[Quoted passage]
There are thousands of available Hadiths. The first step of classifying these Hadiths is to carry some preprocessing steps such as tokenization, stemming, and stop words removal. The next step is to build the term frequency–inverse document frequency(TF-IDF) matrix on the left terms. However, not all left terms are relevant. Thus, before using the machine learning classifier on the whole set of features, FS is required to select the most informative features. There are two main FS approaches, one is called the filter-based FS approach, while the other is wrapper-based FS. Examples of the filter-based FS are Gini Index (GI), Chi-square (CHI), and Information Gain (IG). However, these FS techniques are unable to make direct contact with the used machine learning classifier. On the other hand, wrapper-based FS approachs can directly contact with both the features and the classifier. The wrapper-based FS idea is based on using an OA to select a subset of features from the full set of features to train the classifier [39].

In this work, the Sine Cosine Algorithm (SCA) as a recent OA is proposed to select the most informative features in wrapper-based FS mode for Hadiths classification. SCA represents one of the recently developed metaheuristic algorithms by Mirjalili [43]. The main idea of SCA is based on the use of sine and cosine mathematical functions to improve solutions' positions. The SCA algorithm begins with generating a number of random solutions (i.e., search agents) in the solution space. Iteratively, it will update the positions of these candidate solutions toward or outward the destination solution (i.e., best solution) using sine and cosine functions [43]. SCA is simple in terms of concepts, derivative-free parameters, easy-to-use, and sound and complete. Therefore, SCA algorithm has been utilized for different benchmark functions and has achieved promising results in comparison with other famous optimization algorithms [43]. Nowadays, SCA is able to tackle a wide range of optimization problems due to its successes characteristics. The impressive merits of using SCA is that it has almost no parameters compared to other famous optimization algorithms [43].

[Raw data]
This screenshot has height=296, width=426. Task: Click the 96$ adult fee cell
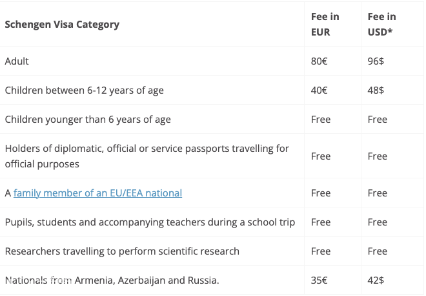376,61
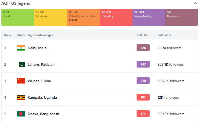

[Actions to take]
a: Translate this sentence from the Hadith classification passage into Spanish: "The main idea of SCA is based on the use of sine and cosine mathematical functions to improve solutions' positions."
b: Which three methods does the Hadith classification passage give as examples of filter-based FS?

[The responses]
a: La idea principal del SCA se basa en el uso de las funciones matemáticas seno y coseno para mejorar las posiciones de las soluciones.

b: Gini Index (GI), Chi-square (CHI), and Information Gain (IG).